● **PARTES DEL EJERCICIO**:
1) Responde a estas preguntas sobre el texto del discurso del papa Francisco en la ONU:
(a) ¿Quién era el secretario general de la ONU ante el que habló Francisco?
(b) ¿Qué países se nombran como miembros permanentes del Consejo de Seguridad?
(c) ¿Qué pidió Francisco contra el abuso y la destrucción del medio ambiente?
2) Según el texto del discurso del papa Francisco en la ONU, ¿por qué se califica de histórico ese discurso? Explícalo en una a tres oraciones.
3) Escribe la continuación del texto del discurso del papa Francisco en la ONU a partir de su última oración.

El discurso en la ONU

El papa Francisco durante su intervención ante las Naciones Unidas en su sede en Nueva York. EFE/Tony Gentile
El papa Francisco durante su intervención ante las Naciones Unidas en su sede en Nueva York. EFE/Tony Gentile

Francisco pronunció un histórico discurso ante las Naciones Unidas, la primera vez ante un grupo tan amplio de líderes mundiales en su Asamblea General, en el que denunció además el abuso y destrucción del medio ambiente, contra la que pidió “pasos concretos y medidas inmediatas”.

Ante el secretario general de la ONU, Ban Ki-moon, Francisco dijo claramente que hay que acabar con el privilegio del que gozan los cinco miembros permanentes de su Consejo de Seguridad (China, Estados Unidos, Rusia, Francia y el Reino Unido).

Debe ser el final también para los privilegios “en los organismos financieros internacionales y los grupos o mecanismos especialmente creados para afrontar las crisis económicas”, agregó.

● **DATOS DE ENTRADA**:
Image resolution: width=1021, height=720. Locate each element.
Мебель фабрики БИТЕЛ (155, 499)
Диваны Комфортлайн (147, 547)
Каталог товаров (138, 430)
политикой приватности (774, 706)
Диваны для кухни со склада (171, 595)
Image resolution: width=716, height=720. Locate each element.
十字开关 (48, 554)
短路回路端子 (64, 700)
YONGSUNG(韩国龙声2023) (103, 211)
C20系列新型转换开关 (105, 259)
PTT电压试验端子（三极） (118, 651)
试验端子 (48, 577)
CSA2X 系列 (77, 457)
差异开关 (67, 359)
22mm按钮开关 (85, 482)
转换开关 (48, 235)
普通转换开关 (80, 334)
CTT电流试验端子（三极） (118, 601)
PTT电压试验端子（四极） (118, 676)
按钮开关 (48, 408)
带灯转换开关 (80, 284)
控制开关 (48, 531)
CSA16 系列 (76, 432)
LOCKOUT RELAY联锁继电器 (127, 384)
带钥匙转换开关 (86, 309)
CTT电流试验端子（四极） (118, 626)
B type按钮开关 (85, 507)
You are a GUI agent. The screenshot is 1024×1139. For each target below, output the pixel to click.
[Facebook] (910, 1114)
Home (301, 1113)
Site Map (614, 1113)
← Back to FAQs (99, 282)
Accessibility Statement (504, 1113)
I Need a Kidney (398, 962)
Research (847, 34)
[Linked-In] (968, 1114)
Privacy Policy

● **RESPUESTAS POR APARTADO**:
1)
(a) Ban Ki-moon.
(b) China, Estados Unidos, Rusia, Francia y el Reino Unido.
(c) Pidió "pasos concretos y medidas inmediatas".

2) Se califica de histórico porque fue la primera vez que Francisco habló ante un grupo tan amplio de líderes mundiales en la Asamblea General de las Naciones Unidas.

3)
Esos organismos, dijo Francisco, “han de velar por el desarrollo sustentable de los países y la no sumisión asfixiante de estos a sistemas crediticios que, lejos de promover el progreso, someten a las poblaciones a mecanismos de mayor pobreza, exclusión y dependencia”.

El objetivo último, dijo, debe ser “conceder a todos los países, sin excepción, una participación y una incidencia real y equitativa en las decisiones”. Jorge Mario Bergoglio, nacido en Argentina y primer papa latinoamericano, atacó lo que denominó “falsos derechos”, que se oponen a “grandes sectores indefensos, víctimas de un mal ejercicio de poder” y dijo que hay “afirmar con fuerza” los derechos de mujeres y hombres excluidos,”consolidando la protección del ambiente”.

Como se esperaba, Francisco instó a que en la próxima Conferencia de París sobre Cambio Climático, a fines de año, se alcance acuerdos “fundamentales y eficaces” y habló del concepto del “derecho del ambiente” porque, aseguró, “cualquier daño al ambiente (…) es un daño a la humanidad”.

El papa dijo que los cristianos y las otras religiones monoteístas creen que el universo resulta de una decisión del Creador y que el hombre puede servirse respetuosamente de la creación, pero afirmó: “no se puede abusar de ella y mucho menos está autorizado a destruirla”.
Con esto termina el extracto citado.